The two candidates are the ruling Saenuri Party's Park Geun-hye, 60, daughter of former President Gen. Park Chung-nee, and the main opposition Democratic United Party's Moon Jae-in, a human rights lawyer and a former chief of staff to the late President Roh Moo-hyun, predecessor to outgoing President Lee.
Lee could not seek another term under the Constitution.
Yonhap said several pre-election surveys had shown the two running a neck-and-neck contest within the margin of error.
"Though it's cold today, I hope you will take part in the voting and open up a new era that every one of you has yearned for," Park said after casting her vote near her home in Seoul, Yonhap reported.
Moon, who voted in the southern port city of Busan, was quoted as saying: "The only way for the people to change the world is voting.
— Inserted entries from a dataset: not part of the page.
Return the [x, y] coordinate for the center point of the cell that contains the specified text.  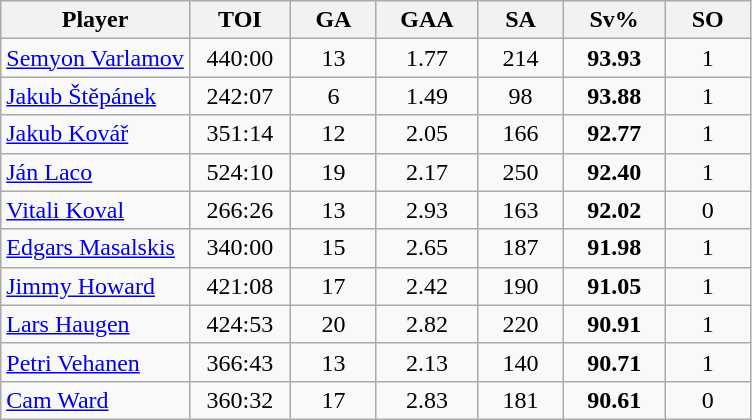
Jakub Štěpánek [96, 96]
93.88 [614, 96]
19 [333, 172]
140 [521, 362]
Petri Vehanen [96, 362]
266:26 [240, 210]
92.40 [614, 172]
90.61 [614, 400]
2.82 [426, 324]
166 [521, 134]
Jimmy Howard [96, 286]
SO [708, 20]
Edgars Masalskis [96, 248]
2.93 [426, 210]
98 [521, 96]
340:00 [240, 248]
Semyon Varlamov [96, 58]
GA [333, 20]
90.71 [614, 362]
Vitali Koval [96, 210]
Ján Laco [96, 172]
220 [521, 324]
91.98 [614, 248]
1.77 [426, 58]
440:00 [240, 58]
214 [521, 58]
6 [333, 96]
190 [521, 286]
351:14 [240, 134]
Lars Haugen [96, 324]
GAA [426, 20]
181 [521, 400]
187 [521, 248]
92.02 [614, 210]
15 [333, 248]
93.93 [614, 58]
90.91 [614, 324]
2.83 [426, 400]
424:53 [240, 324]
2.65 [426, 248]
Cam Ward [96, 400]
TOI [240, 20]
2.17 [426, 172]
92.77 [614, 134]
Jakub Kovář [96, 134]
20 [333, 324]
163 [521, 210]
360:32 [240, 400]
2.13 [426, 362]
242:07 [240, 96]
250 [521, 172]
524:10 [240, 172]
Player [96, 20]
Sv% [614, 20]
2.42 [426, 286]
2.05 [426, 134]
366:43 [240, 362]
91.05 [614, 286]
1.49 [426, 96]
SA [521, 20]
12 [333, 134]
421:08 [240, 286]
Extract the (X, Y) coordinate from the center of the cell holding the provided text.  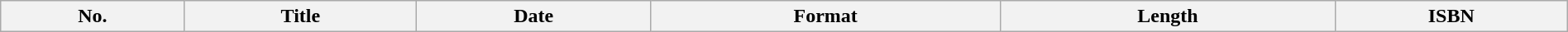
Format (825, 17)
Title (301, 17)
No. (93, 17)
Date (534, 17)
Length (1168, 17)
ISBN (1451, 17)
Capture the cell that displays the provided text and extract its (X, Y) central coordinate. 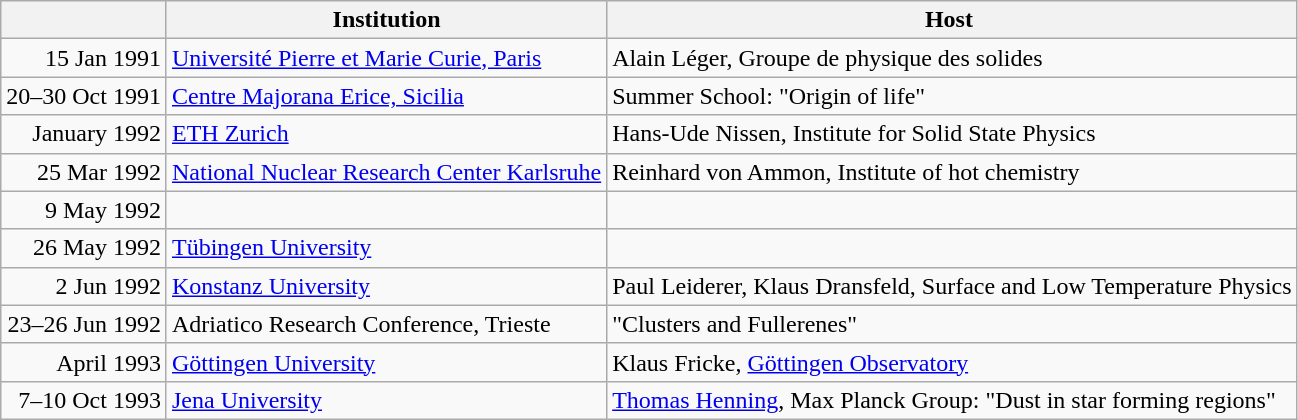
Summer School: "Origin of life" (952, 96)
25 Mar 1992 (84, 172)
Jena University (386, 400)
Centre Majorana Erice, Sicilia (386, 96)
Institution (386, 20)
23–26 Jun 1992 (84, 324)
"Clusters and Fullerenes" (952, 324)
Klaus Fricke, Göttingen Observatory (952, 362)
Thomas Henning, Max Planck Group: "Dust in star forming regions" (952, 400)
2 Jun 1992 (84, 286)
April 1993 (84, 362)
Reinhard von Ammon, Institute of hot chemistry (952, 172)
Göttingen University (386, 362)
Konstanz University (386, 286)
Adriatico Research Conference, Trieste (386, 324)
Host (952, 20)
Paul Leiderer, Klaus Dransfeld, Surface and Low Temperature Physics (952, 286)
9 May 1992 (84, 210)
January 1992 (84, 134)
26 May 1992 (84, 248)
Université Pierre et Marie Curie, Paris (386, 58)
Alain Léger, Groupe de physique des solides (952, 58)
Tübingen University (386, 248)
15 Jan 1991 (84, 58)
7–10 Oct 1993 (84, 400)
National Nuclear Research Center Karlsruhe (386, 172)
Hans-Ude Nissen, Institute for Solid State Physics (952, 134)
20–30 Oct 1991 (84, 96)
ETH Zurich (386, 134)
Determine the (X, Y) coordinate at the center of the cell enclosing the given text.  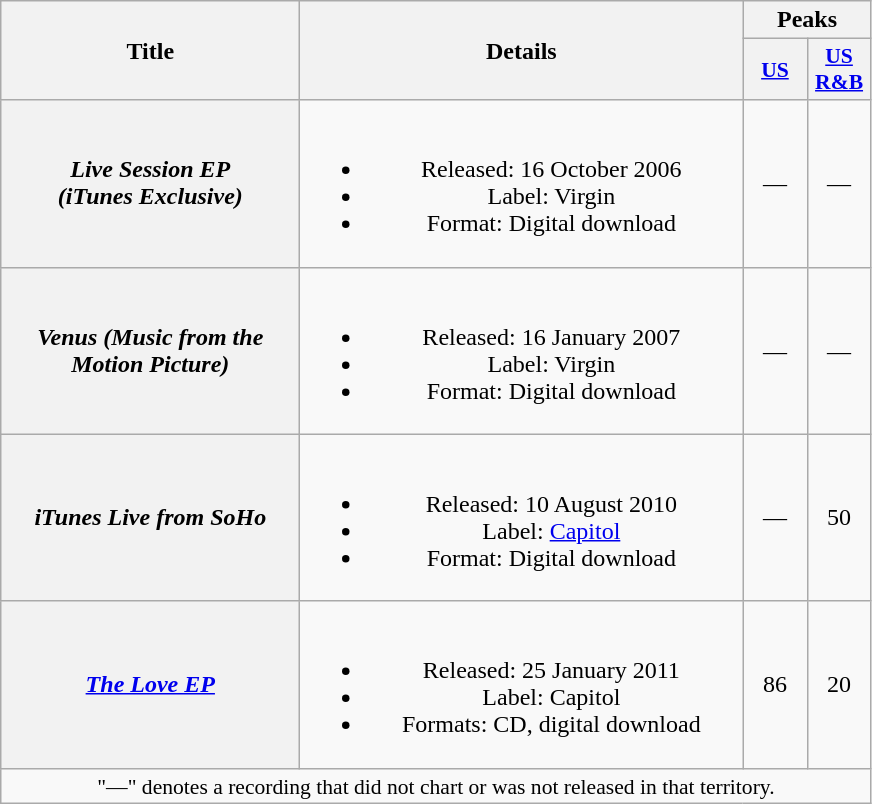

The only way for the people to stand above political power is voting. ... If you have been unsatisfied over the last five years, please change the world with your votes."
Yonhap News said the candidates have divergent views on issues such as relations with the Communist North Korea, the free-trade agreement with the United States, corporate reforms and welfare policies.
The elections are being held a week after a belligerent North Korea, in its latest violation of U.N. Security Council resolution, fired off a long-range rocket to put a satellite in space that has raised concerns about whether the secretive and isolated country has progressed to developing intercontinental ballistic missiles capable of carrying nuclear weapons.
Yonhap said election officials were reporting a voter turnout of 11.6 percent 3 hours after polling began at 6 a.m. in freezing weather. The turnout was better than the 9.4 percent registered at the same time in the 2007 presidential poll, with the final turnout then at 63 percent.
South Korea's three major television stations were to announce results of their joint exit polls after polling closed at 6 p.m., although final official results will not be known until early Thursday.
Earlier in the campaign, software tycoon Ahn Cheol-soo withdrew from the race and threw his support to Moon, making the race tighter, Yonhap said. The report said as the contest heightened, accusations and counter-accusations of illegal electioneering flew.
"We expect a very close race, so it will probably take some time before a winner becomes evident," Chosun Ilbo newspaper quoted an official at the National Election Commission as saying.